Okulaja: Ich habe davon noch nichts gehört, daher kann ich nicht dazu sagen. Ich weiß nur, dass Dennis sehr gerne für die Nationalmannschaft spielen möchte und sich bereits darauf freut.
SPOX: Sollte das DBB-Team die Wild Card nicht erhalten, nimmt es im nächsten Sommer an der Qualifikation zur EM 2015 teil. Auf jeden Fall wird Schröders enger Freund Daniel Theis, den Sie ebenfalls betreuen, in der Nationalmannschaft eine wichtige Rolle einnehmen. Wie geht es dem Ulmer nach der langen Pause?
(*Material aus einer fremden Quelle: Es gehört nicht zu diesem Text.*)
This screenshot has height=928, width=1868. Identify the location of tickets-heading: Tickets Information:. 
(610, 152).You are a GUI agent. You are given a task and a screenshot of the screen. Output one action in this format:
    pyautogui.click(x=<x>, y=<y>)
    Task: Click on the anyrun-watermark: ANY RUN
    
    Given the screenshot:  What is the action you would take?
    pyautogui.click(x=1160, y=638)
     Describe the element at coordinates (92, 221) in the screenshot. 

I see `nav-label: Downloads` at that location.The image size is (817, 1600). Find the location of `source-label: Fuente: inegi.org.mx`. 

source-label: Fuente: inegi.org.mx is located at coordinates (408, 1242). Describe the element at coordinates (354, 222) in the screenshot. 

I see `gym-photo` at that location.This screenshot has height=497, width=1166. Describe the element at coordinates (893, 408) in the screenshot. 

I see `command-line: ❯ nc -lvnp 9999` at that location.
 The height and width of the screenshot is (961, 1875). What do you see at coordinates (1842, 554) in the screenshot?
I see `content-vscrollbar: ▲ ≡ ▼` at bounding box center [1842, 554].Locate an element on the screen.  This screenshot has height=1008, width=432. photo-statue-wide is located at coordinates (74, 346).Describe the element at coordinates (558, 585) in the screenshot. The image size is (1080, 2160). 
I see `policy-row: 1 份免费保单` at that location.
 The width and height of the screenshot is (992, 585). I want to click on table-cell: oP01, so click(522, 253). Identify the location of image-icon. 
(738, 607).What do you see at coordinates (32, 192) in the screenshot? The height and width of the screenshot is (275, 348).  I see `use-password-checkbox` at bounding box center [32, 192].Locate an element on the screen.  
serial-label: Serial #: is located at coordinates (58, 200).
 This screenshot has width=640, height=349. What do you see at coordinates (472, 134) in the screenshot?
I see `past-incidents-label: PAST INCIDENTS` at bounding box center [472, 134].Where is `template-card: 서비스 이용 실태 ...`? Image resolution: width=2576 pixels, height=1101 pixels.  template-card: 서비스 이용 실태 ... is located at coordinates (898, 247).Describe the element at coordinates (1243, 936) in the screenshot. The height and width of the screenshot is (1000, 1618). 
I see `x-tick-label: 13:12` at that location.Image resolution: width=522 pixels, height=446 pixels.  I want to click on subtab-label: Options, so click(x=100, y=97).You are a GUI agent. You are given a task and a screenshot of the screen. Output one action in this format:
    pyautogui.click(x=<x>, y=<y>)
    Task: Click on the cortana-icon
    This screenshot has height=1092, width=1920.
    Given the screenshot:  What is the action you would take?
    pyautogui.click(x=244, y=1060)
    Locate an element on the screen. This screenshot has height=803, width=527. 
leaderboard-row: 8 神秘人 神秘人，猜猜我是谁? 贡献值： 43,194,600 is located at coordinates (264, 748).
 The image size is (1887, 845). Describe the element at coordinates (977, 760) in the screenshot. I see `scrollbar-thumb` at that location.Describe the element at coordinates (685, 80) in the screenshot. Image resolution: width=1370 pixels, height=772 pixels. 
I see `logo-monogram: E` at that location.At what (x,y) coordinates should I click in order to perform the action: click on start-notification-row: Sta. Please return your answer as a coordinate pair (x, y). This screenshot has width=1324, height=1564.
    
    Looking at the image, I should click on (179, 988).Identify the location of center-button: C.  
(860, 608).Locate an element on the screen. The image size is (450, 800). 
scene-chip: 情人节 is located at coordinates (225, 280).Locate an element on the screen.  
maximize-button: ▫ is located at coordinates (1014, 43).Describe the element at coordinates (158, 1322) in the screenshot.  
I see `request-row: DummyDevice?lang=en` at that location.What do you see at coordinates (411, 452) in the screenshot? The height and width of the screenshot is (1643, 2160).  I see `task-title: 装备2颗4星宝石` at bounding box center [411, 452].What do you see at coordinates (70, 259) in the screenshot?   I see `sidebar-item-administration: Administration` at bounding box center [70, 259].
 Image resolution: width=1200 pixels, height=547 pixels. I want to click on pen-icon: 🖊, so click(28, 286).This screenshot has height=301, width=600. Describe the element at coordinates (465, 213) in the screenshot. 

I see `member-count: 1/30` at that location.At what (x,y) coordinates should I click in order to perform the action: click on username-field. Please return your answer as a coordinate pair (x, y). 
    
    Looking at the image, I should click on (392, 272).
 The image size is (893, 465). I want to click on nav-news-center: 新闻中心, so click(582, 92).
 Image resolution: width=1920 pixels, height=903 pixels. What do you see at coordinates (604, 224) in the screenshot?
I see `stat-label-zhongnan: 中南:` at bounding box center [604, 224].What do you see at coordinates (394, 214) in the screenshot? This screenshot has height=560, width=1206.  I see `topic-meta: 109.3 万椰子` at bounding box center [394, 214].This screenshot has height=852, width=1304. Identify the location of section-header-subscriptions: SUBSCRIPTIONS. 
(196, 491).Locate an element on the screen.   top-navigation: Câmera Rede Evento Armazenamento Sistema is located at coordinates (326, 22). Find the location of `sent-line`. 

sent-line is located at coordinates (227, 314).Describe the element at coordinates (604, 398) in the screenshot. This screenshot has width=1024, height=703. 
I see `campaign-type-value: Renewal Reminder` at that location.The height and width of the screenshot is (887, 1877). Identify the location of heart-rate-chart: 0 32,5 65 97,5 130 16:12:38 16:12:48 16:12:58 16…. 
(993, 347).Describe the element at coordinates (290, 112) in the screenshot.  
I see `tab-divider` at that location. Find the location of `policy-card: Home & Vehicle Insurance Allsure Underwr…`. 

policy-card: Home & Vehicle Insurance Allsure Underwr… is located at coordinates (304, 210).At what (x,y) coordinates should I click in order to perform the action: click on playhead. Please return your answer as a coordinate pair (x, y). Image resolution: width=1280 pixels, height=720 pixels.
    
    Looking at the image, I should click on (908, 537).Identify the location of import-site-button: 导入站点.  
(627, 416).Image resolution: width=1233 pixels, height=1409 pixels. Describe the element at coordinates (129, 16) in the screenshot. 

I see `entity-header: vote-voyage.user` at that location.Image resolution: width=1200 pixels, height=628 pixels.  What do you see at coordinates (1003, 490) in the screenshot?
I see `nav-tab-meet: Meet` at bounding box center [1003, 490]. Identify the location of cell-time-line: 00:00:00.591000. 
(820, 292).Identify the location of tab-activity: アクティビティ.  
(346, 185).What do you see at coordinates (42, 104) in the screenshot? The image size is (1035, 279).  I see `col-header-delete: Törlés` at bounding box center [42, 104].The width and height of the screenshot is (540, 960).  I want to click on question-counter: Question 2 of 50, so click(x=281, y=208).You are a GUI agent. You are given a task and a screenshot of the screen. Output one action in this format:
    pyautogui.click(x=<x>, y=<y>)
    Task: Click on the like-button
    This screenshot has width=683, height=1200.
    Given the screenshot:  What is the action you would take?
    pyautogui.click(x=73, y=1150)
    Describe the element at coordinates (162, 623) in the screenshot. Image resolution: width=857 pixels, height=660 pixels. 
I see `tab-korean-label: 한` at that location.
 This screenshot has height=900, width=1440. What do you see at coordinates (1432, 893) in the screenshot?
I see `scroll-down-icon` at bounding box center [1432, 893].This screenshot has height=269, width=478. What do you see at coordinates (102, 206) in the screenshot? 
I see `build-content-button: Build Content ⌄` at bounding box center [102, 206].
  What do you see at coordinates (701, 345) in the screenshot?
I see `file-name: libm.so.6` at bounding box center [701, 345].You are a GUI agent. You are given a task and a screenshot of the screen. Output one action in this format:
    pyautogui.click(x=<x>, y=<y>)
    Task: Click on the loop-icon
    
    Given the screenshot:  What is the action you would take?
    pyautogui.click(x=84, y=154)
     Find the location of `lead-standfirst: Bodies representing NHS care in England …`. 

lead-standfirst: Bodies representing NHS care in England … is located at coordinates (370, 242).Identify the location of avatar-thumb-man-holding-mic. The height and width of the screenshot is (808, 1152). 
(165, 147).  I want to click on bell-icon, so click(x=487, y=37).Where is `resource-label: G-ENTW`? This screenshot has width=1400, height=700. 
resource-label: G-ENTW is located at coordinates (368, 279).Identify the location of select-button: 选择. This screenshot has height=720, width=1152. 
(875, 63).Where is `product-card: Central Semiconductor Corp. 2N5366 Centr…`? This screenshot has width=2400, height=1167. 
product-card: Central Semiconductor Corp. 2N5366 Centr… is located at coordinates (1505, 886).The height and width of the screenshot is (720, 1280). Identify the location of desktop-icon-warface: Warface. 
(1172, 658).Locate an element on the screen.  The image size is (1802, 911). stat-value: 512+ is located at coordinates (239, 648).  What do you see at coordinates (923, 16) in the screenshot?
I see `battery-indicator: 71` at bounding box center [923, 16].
Okulaja: Er musste nach der letzten Saison vier Monate kürzertreten und die Schulter komplett schonen, was vor allem einem Spieler wie Daniel besonders schwer fällt, der sehr von der Kraft und der Athletik lebt. Mittlerweile ist er aber in der Saison voll angekommen, was die 20 Punkte, 8 Rebounds und 4 Blocks im Eurocup gegen Cantu beweisen. Jetzt geht es darum, sich zu stabilisieren und weiter konstant zu performen.
SPOX: Wie sieht Theis' Vertragsstatus aus?
Okulaja: 2012 unterschrieb er in Ulm einen 2+1-Vertrag, so dass er nach dieser Saison beiderseitig kündbar ist. Wir werden uns zeitnah zusammensetzen und überlegen, wie der nächste Schritt aussehen soll.
SPOX: Was ist mit der NBA?
Okulaja: Wir beließen Daniel 2013 im Draft und er wurde nicht gezogen, daher ist er mit dem Thema durch. Das heißt: Als Free Agent kann er von jedem Team, das ihn mag, angesprochen und eingeladen werden. Schauen wir mal.
SPOX: Nach Schröder und Theis entschied sich mit Niklas Kiel das nächste Toptalent dafür, von Ihnen repräsentiert zu werden. Wie gut wird der 16-jährige Paderborner?
Okulaja: In erster Linie ist Niklas ein super Typ. Man merkt von Woche zu Woche, wie er basketballerisch und vor allem menschlich wächst. Was mich beeindruckt ist sein Fleiß. Damit sich die gleichaltrigen SPOX-Leser vorstellen können, was Niklas mit 16 alles macht: Er geht zum Beispiel vor der ersten Unterrichtsstunde mehrmals die Woche freiwillig in die Turnsporthalle und nimmt um 6.30 Uhr früh alleine seine hundert Würfe.
SPOX: In einem SPOX-Porträt verglich ihn sein Nachwuchstrainer Stefan Schettke als eine Mischung aus Danilo Gallinari und Kevin McHale. Sehen Sie ebenfalls Ähnlichkeiten?
Okulaja: Einerseits kann Niklas gut dribbeln und super werfen, so dass er als Small Forward oder Stretch-Four spielen wird. Andererseits liebe ich an Niklas die "tenacity", seine Zähigkeit. Ich möchte Gallo nicht zu nahetreten. Ich spielte mit ihm in Treviso unter Ettore Messina und ich bewundere ihn. Aber Niklas definiert sich nicht ganz so sehr über den Wurf, deswegen ist eine Portion McHale mit dabei. Niklas besitzt nicht das allerbreiteste Kreuz, dafür aber ein super Timing für den Rebound und die Opferbereitschaft, dorthin zu gehen, wo es schmerzt.